== Action item ==
Only the number is requested. Tally the lines of the data that hold the string "Select".

== Given data ==
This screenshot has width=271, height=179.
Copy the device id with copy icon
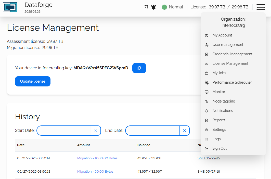pos(139,68)
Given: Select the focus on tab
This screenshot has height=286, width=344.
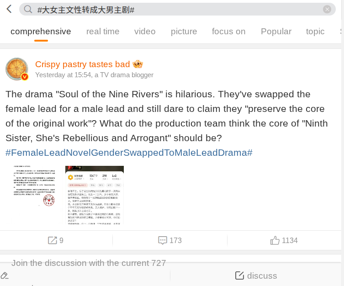Looking at the screenshot, I should [228, 32].
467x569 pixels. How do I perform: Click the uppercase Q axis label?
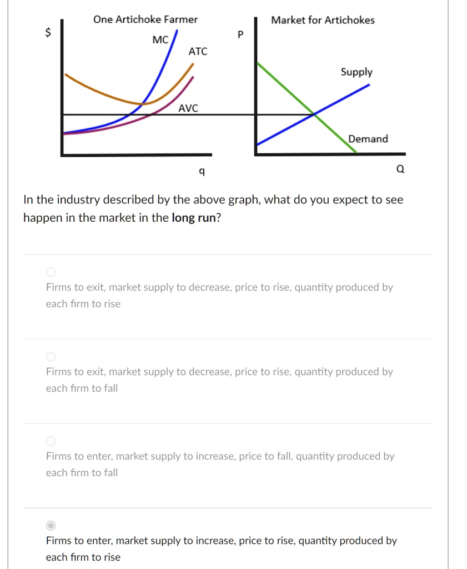(x=400, y=169)
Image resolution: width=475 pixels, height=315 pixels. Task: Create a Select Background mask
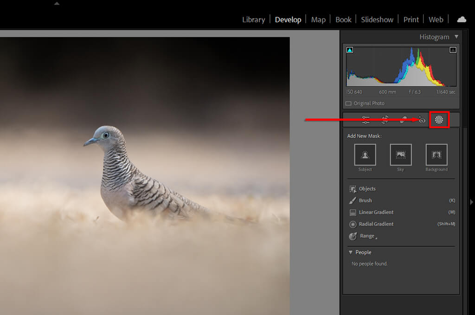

== Expected output ==
2